When will the world end? I think about this all the time. Will it ever end? When will this happen? Holy crap, thinking about that scares the hell out of me. I think about how will it happen? Will the earth blow up into a billion pieces and everybody will just die. It’s not rocket science, everybody will die. I also think to myself, if you know that the world is going to end and you had the chance to do anything you want to do, what will you do? Well, I always told myself I will go to Texas and slap our goddam ex-president George Bush. For some reason, I don’t like him. Maybe because nobody likes him and I’m just following along. I mean it, who voted for him to be president? Nobody voted for him! It’s like he just came to the White House and was like “I’m president now dimwits and try to do somebody it.” Anyways back to my end of earth story. Imagine like a shock wave that passes through the world and kills everybody but the monkeys. And then monkeys will rule the word. No, that won’t be good. What the hell am I thinking, this world will never end. Well, at least in our age of time. If George Bush was still the shitty president he was and he knew the world was going to end, his lousy self might tell everybody and let the whole world go nuts. Another thing about that moron Bush, sometimes I think that crummy guy took all the money from America and put it in his bank account. Hey, it’s possible; I think. What a hell of a idea concept huh? Okay, I’m off topic. But what if the world ends right now and my poem stays at this point. Well, it didn’t happen but when will this happen?
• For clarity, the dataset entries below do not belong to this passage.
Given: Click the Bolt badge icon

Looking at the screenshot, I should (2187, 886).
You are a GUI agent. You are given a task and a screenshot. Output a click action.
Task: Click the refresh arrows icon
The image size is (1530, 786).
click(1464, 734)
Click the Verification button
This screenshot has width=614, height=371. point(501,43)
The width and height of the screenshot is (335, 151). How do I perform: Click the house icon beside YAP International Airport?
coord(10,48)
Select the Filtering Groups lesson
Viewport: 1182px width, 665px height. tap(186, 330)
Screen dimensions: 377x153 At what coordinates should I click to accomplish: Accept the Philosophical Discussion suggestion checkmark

Ugh what the hell, I need to stop talking about this, my obnoxious counselor is telling me to not think about crap like this.

alaina said...

Alaina Howell
Gamson
4/23/08

Holden’s Style project

This new fast food joint just opened up around the corner. I don’t really eat fast food- with all those studies how bad it is for you and all- but my daughter does. I’m not saying my daughter is unhealthy or anything but she just wants to have everything those other little rats her age do, and I’m her source of dough.
It killed me to put my hand on that greasy door handle- felt like it hadn’t been scrubbed down in a good twelve years and the stinking place had just opened yesterday. My little girl obviously didn’t notice the scum build up in that goddam place because she was so happy and smiling and stuff.
So we walk up to the counter and wait in this line behind all these stinking people just to get our order taken by this lady who must be the crumbiest fast food employee ever. I don’t really like talking with people but I am social. This lady didn’t care whether you came back a thousand times or left the place running and never looked back. But surprisingly she wasn’t even the worst of the problems in that place.
There was a little opening that the employees could walk into the back room where they cook the food or keep walking and enter the bathroom for employees. And I saw the most disturbing thing I had ever witnessed in my life. This one cook, must have about, sixteen or seventeen, left the bathroom and his goddam bathroom and his hands weren’t wet. I couldn’t believe it that I was taking my little girl to eat in this lousy place and they weren’t even washing their hands.
I grabbed my little girl’s hand and walked right out of there. My little girl was screaming like a goddam monkey but that wasn’t even the worst part because when we left no one even noticed. No gave a damn that one of their costumers left, they were probably happt about it because they got to sit in the back of that place and eat that food that I paid for. Those dirty. lousy people- I hope they choke on it.

Whitney said...

Whitney Lora

Do you want to know what kills me? People who are always flashing the amount of money they have with all those rings on their fingers. They’re so goddamn phony, always showing off that they have a lot of money and stuff. You’ll see them with like a thousand rings on, I wonder what would happen if they got robbed, the morons. Then they’d learn… Everywhere I look I see another one of those goddamn phonies, it just kills me to see them walking around, trying to see their reflections in their fancy cut glass. I’ll admit it makes me feel crumby… but I don’t care much.
It’s a hell of a sight if you see them, I’m sure you have. Blinding everyone around them with that fancy, cheap glass on their fingers; I mean look at them, this world is just a crumby place. So many people living on the streets, while those weasels steal the money they make. Those lousy husbands mess up and then try to buy their wives those goddamn shiny rocks to make everything better. That’s a shitty present I’ll tell you… But those ignorant women just take those cut glasses and smile. Then to all their friends they show off their new shiny piece of glass. Those damn women all crowd around her hand looking at that heavy ass finger. God, I just hate that, it’s horrible and so ignorant. It just ticks me off so badly… but don’t think anyone will know that. I’m in this crumby place looking at them and they just laugh and scowl, they’re the phoniest people I’ve ever seen.
It was just one day, I couldn’t take it. I decided to walk up to those phonies and snatch that ring right off her skinny little finger. She screamed like I imagined and screamed at me like if I was a dog. I began to look at it closely, just like I imagined it, fake ass piece of glass. All you hear is that goddamn woman with her incessant screaming in the background, I bark at her to shut the hell up and shoot the ring at her. She stands there with her goddamn mouth open and I walk away. Soon she calls the police on me, I’ll tell you that was the crumbiest day I’ve ever had. So now I’m in this madman place thinking what would’ve been if I just would’ve walked away.